▶ **EXERCISE**
Look through the data below and extract, unchanged, the lines from the one that contains "Association of Norwegian" to the one that contains "post@nordicblacktheatre.no (114, 232)", both included.

***** GIVEN INFORMATION *****

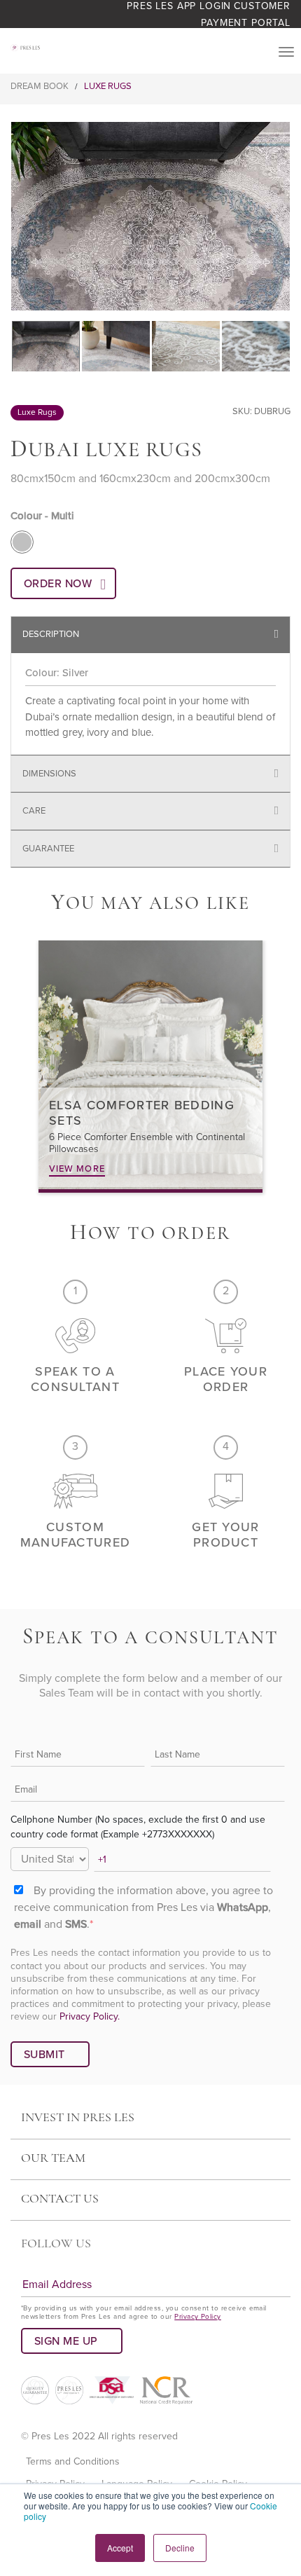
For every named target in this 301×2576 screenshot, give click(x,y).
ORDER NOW (58, 584)
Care (34, 810)
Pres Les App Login (179, 6)
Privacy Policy (197, 2317)
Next (282, 216)
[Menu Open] (286, 51)
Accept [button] (120, 2548)
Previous (19, 216)
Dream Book (39, 86)
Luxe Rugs (108, 86)
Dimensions (49, 773)
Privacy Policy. (89, 2016)
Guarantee (48, 848)
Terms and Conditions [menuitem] (73, 2461)
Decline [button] (180, 2548)
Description (50, 634)
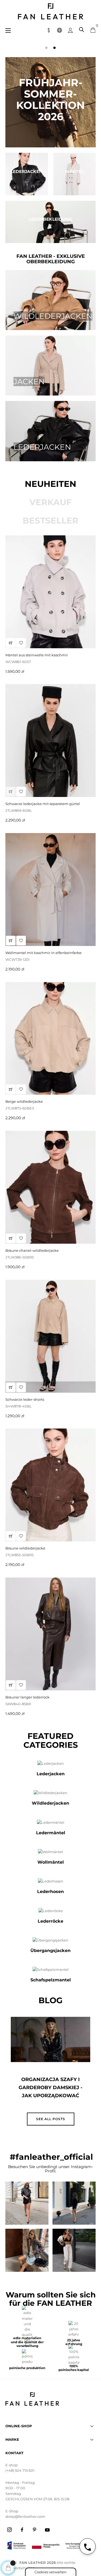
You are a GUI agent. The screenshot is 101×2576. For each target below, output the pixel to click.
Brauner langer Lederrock (27, 1697)
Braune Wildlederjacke (25, 1548)
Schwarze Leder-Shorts (24, 1399)
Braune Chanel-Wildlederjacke (32, 1250)
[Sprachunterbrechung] (59, 30)
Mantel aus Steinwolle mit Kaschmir (36, 655)
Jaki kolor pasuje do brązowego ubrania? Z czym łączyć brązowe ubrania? (51, 2091)
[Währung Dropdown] (48, 30)
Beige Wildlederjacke (24, 1101)
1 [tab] (46, 47)
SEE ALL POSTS (50, 2119)
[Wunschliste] (21, 1238)
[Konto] (70, 30)
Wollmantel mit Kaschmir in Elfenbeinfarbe (43, 953)
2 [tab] (54, 47)
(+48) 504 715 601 (19, 2470)
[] (11, 1238)
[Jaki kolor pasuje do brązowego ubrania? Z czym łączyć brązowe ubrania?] (50, 2039)
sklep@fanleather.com (25, 2516)
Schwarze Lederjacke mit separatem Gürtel (42, 804)
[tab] (50, 484)
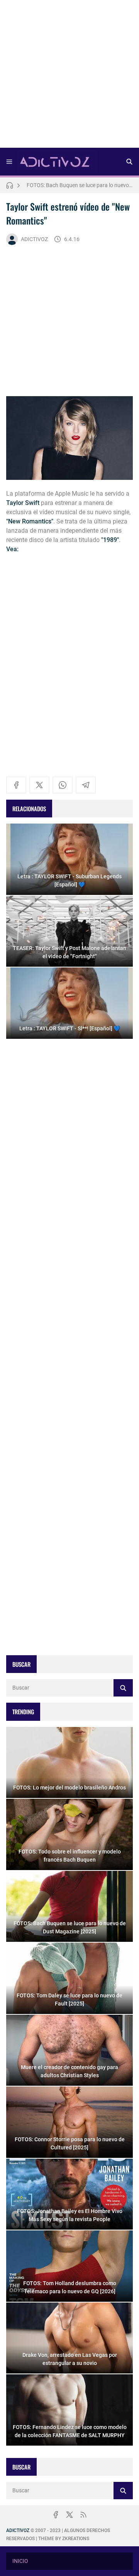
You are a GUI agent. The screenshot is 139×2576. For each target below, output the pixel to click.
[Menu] (9, 161)
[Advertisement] (69, 76)
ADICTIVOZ (34, 239)
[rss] (83, 2514)
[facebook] (16, 785)
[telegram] (86, 785)
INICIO (20, 2561)
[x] (39, 785)
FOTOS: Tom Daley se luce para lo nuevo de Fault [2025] (80, 185)
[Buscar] (129, 161)
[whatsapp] (63, 785)
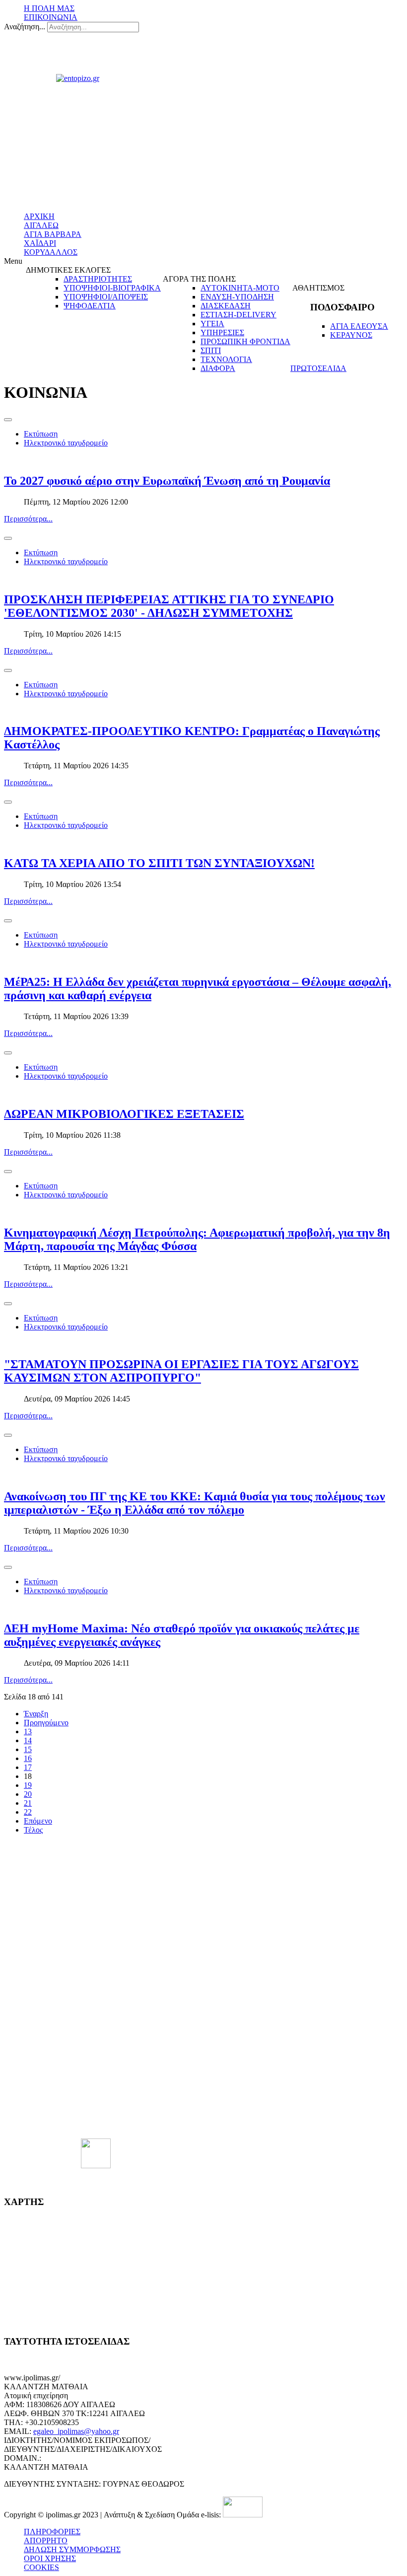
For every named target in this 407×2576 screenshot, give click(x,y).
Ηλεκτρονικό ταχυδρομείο (66, 443)
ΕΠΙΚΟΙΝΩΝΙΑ (50, 17)
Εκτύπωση (41, 434)
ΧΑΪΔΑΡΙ (40, 243)
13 (28, 1731)
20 (28, 1794)
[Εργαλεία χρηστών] (8, 419)
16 (28, 1758)
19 (28, 1785)
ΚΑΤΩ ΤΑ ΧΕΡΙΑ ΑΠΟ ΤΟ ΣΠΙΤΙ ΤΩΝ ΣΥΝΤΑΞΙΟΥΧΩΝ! (159, 863)
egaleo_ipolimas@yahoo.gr (76, 2431)
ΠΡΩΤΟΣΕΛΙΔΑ (318, 368)
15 (28, 1749)
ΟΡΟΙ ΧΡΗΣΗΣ (50, 2558)
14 (28, 1740)
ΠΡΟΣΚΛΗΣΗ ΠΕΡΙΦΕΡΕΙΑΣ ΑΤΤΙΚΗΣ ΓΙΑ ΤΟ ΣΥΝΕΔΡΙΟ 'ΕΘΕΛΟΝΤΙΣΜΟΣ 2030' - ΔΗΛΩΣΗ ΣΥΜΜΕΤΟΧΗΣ (169, 606)
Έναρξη (36, 1713)
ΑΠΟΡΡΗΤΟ (46, 2540)
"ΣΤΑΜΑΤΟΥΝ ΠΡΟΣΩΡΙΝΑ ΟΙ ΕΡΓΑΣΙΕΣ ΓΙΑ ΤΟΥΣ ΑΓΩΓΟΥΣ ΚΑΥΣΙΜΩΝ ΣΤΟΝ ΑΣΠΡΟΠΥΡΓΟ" (181, 1371)
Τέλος (33, 1830)
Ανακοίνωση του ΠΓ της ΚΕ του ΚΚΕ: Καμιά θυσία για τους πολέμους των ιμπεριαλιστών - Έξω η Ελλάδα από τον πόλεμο (194, 1503)
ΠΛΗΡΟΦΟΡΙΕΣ (52, 2531)
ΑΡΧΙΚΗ (39, 216)
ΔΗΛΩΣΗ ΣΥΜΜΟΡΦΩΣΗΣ (72, 2549)
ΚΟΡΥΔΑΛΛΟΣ (50, 252)
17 (28, 1767)
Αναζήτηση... (24, 26)
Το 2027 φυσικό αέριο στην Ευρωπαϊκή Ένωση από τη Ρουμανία (167, 480)
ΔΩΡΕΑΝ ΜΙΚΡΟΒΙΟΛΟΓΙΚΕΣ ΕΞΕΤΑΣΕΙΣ (124, 1113)
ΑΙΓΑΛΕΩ (41, 225)
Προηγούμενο (46, 1722)
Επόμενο (38, 1821)
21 (28, 1803)
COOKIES (41, 2567)
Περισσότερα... (28, 519)
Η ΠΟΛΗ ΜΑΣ (49, 8)
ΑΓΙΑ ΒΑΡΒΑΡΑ (52, 234)
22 (28, 1812)
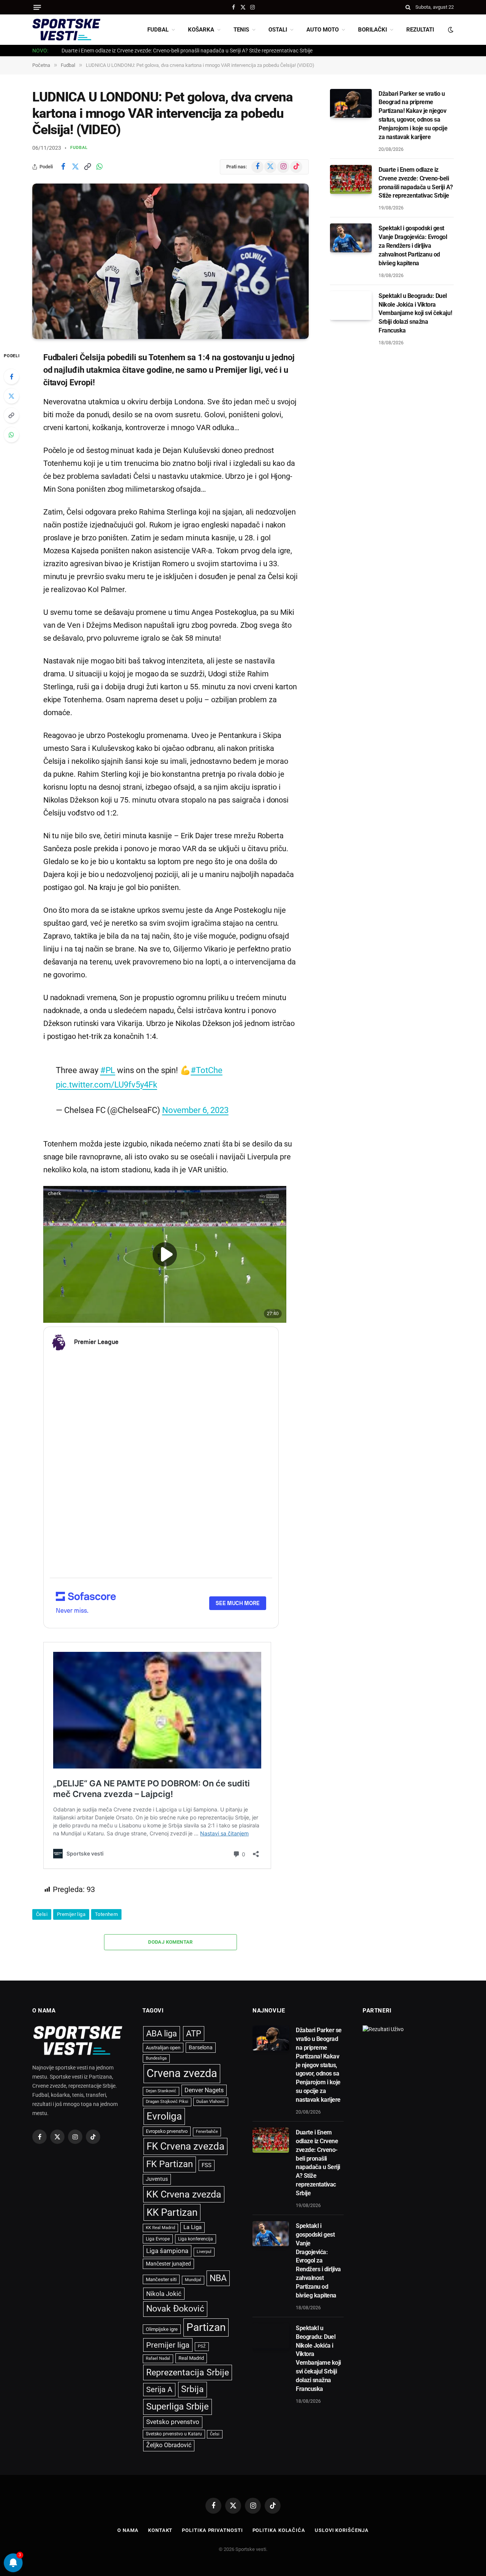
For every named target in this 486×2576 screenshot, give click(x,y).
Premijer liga (71, 1914)
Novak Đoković (175, 2309)
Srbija (192, 2389)
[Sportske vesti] (66, 29)
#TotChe (206, 1070)
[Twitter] (11, 396)
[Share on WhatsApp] (99, 167)
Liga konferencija (195, 2239)
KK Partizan (172, 2212)
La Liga (192, 2227)
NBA (218, 2278)
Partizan (206, 2327)
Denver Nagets (204, 2090)
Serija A (159, 2389)
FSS (206, 2165)
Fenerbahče (207, 2131)
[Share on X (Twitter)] (75, 167)
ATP (193, 2033)
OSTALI (277, 29)
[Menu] (37, 7)
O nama (127, 2530)
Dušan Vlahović (210, 2101)
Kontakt (160, 2530)
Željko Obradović (168, 2445)
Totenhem (106, 1914)
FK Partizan (169, 2164)
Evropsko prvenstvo (167, 2131)
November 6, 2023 (195, 1110)
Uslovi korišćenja (341, 2530)
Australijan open (163, 2047)
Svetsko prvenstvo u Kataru (174, 2434)
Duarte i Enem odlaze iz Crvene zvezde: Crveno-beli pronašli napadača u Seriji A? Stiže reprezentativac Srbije (416, 182)
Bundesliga (156, 2058)
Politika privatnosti (212, 2530)
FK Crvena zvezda (185, 2146)
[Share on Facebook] (63, 167)
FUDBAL (158, 29)
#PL (107, 1070)
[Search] (408, 7)
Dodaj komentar (170, 1942)
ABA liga (161, 2033)
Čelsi (41, 1914)
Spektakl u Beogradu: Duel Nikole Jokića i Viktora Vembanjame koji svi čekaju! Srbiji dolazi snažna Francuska (415, 313)
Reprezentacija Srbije (187, 2372)
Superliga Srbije (177, 2406)
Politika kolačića (278, 2530)
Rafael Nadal (158, 2358)
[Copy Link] (87, 167)
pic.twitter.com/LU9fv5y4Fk (106, 1084)
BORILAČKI (372, 29)
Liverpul (204, 2251)
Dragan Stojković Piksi (167, 2101)
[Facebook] (11, 376)
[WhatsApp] (11, 434)
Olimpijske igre (162, 2329)
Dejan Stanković (161, 2090)
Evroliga (164, 2116)
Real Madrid (191, 2358)
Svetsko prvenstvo (172, 2422)
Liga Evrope (158, 2239)
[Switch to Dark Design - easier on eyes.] (450, 30)
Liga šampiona (167, 2251)
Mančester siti (161, 2279)
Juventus (157, 2179)
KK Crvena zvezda (183, 2194)
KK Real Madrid (160, 2227)
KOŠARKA (201, 29)
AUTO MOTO (322, 29)
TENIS (241, 29)
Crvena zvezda (182, 2073)
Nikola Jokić (163, 2293)
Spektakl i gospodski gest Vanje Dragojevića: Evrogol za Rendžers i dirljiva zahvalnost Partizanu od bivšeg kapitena (196, 50)
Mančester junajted (168, 2264)
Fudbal (79, 147)
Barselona (201, 2047)
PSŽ (202, 2346)
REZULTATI (420, 29)
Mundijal (193, 2279)
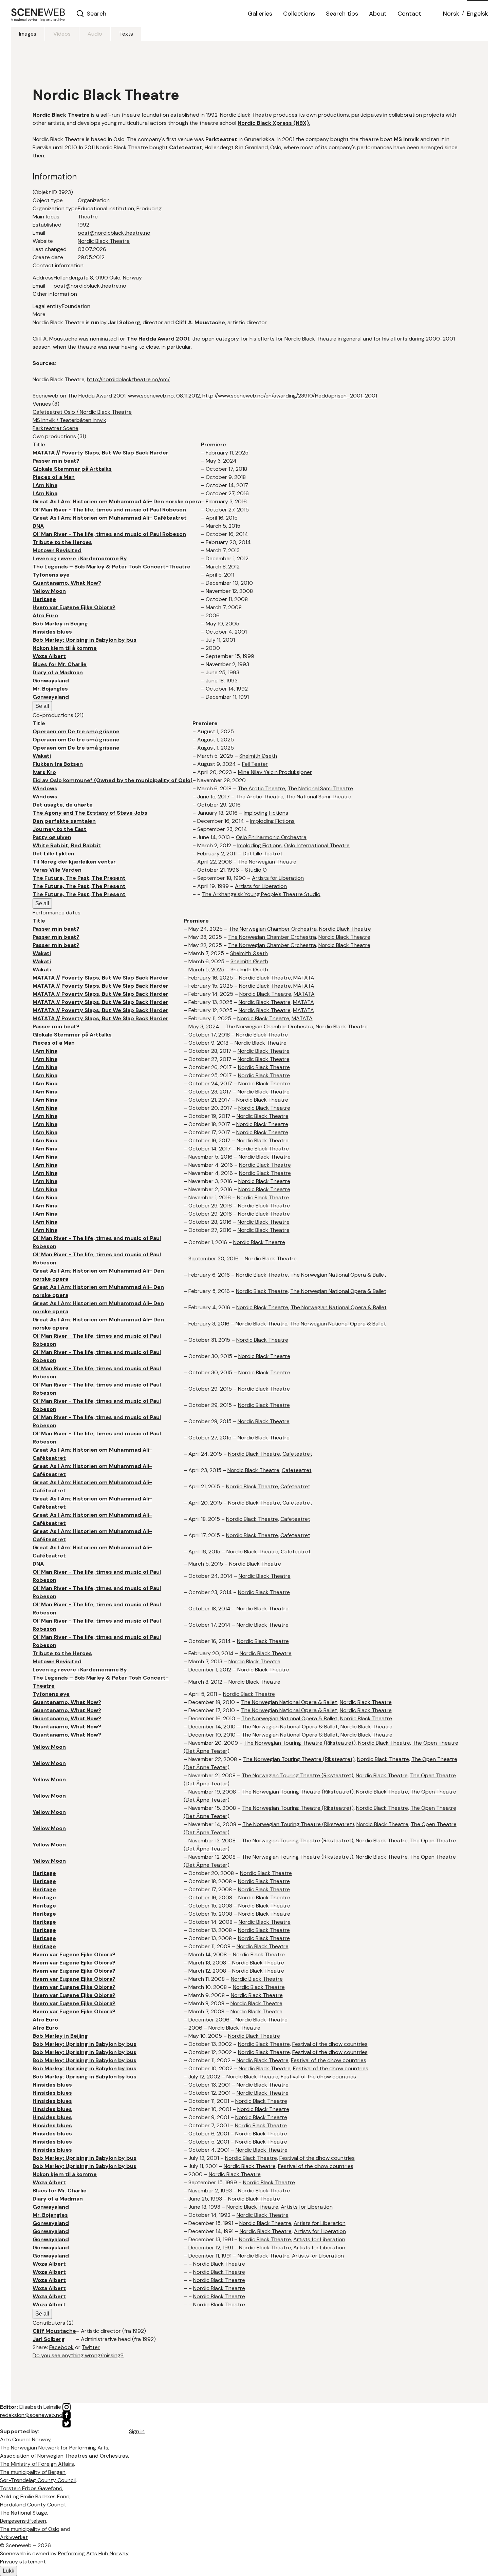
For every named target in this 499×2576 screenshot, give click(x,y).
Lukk (8, 2571)
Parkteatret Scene (55, 428)
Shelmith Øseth (258, 755)
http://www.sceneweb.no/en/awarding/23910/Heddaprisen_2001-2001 (289, 395)
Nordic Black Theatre (104, 241)
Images (27, 33)
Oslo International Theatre (317, 845)
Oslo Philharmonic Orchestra (271, 837)
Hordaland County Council (33, 2504)
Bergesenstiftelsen (23, 2520)
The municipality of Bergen (33, 2472)
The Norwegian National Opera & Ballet (338, 1274)
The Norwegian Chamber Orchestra (273, 928)
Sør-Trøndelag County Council (38, 2480)
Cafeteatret (297, 1453)
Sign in (137, 2431)
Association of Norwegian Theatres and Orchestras (64, 2455)
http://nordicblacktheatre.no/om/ (128, 379)
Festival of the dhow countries (330, 2044)
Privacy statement (23, 2561)
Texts (126, 33)
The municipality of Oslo (29, 2529)
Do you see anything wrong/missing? (78, 2355)
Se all (42, 706)
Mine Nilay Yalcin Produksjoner (275, 772)
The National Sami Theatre (320, 788)
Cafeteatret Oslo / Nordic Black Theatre (82, 411)
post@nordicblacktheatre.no (114, 232)
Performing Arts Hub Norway (93, 2553)
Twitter (91, 2347)
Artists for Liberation (278, 878)
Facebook (61, 2347)
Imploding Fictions (266, 812)
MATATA (303, 977)
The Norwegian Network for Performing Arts (54, 2447)
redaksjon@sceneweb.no (31, 2415)
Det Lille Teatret (262, 853)
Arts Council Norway (25, 2439)
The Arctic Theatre (261, 788)
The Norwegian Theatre (267, 861)
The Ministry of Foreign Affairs (37, 2463)
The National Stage (23, 2512)
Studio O (256, 869)
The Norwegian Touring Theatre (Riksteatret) (300, 1742)
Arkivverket (14, 2537)
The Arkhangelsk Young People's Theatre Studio (261, 894)
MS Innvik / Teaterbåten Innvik (69, 420)
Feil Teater (255, 764)
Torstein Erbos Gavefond (31, 2488)
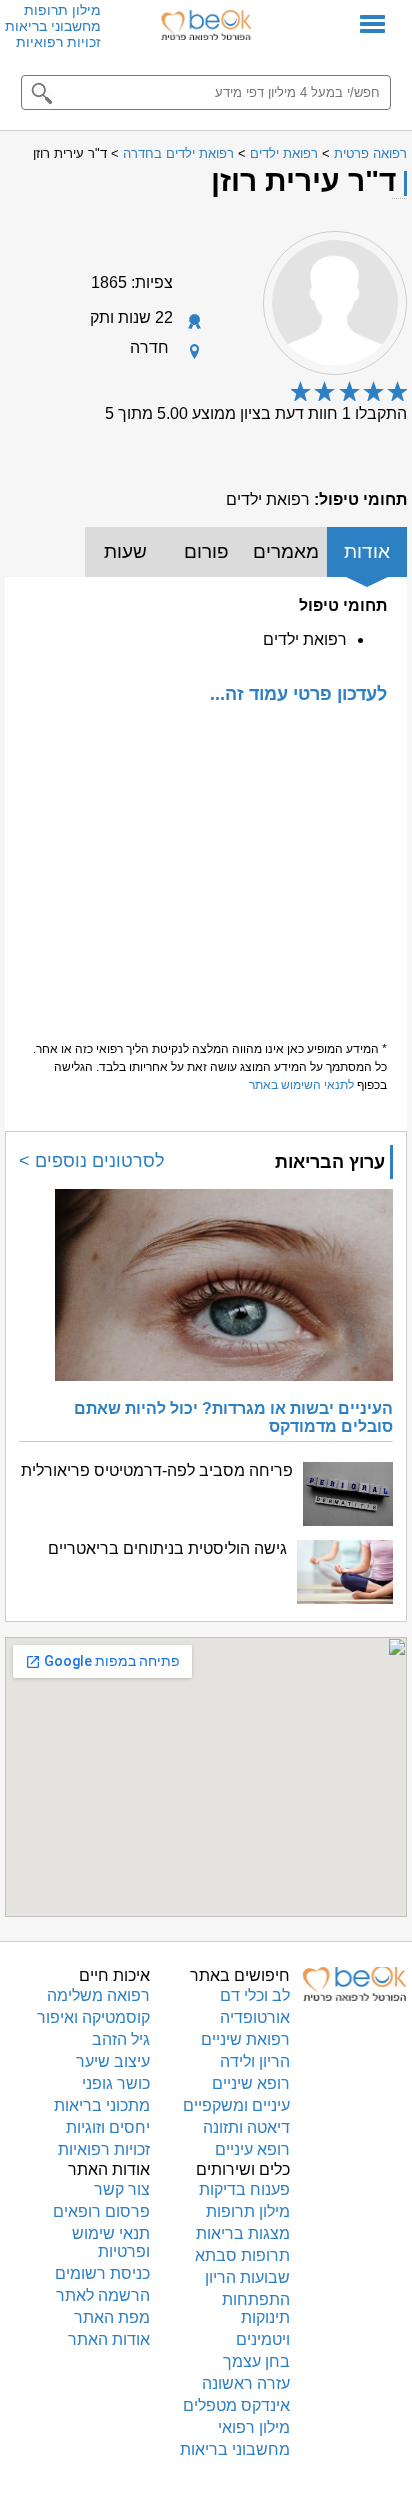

*****

▶ **ANSWER TO THIS TASK**
Association of Norwegian Theatres and Orchestras (64, 2455)
http://nordicblacktheatre.no/om/ (128, 379)
Festival of the dhow countries (330, 2044)
Privacy statement (23, 2561)
Texts (126, 33)
The municipality of Oslo (29, 2529)
Do you see anything wrong/missing? (78, 2355)
Se all (42, 706)
Mine Nilay Yalcin Produksjoner (275, 772)
The National Sami Theatre (320, 788)
Cafeteatret Oslo / Nordic Black Theatre (82, 411)
post@nordicblacktheatre.no (114, 232)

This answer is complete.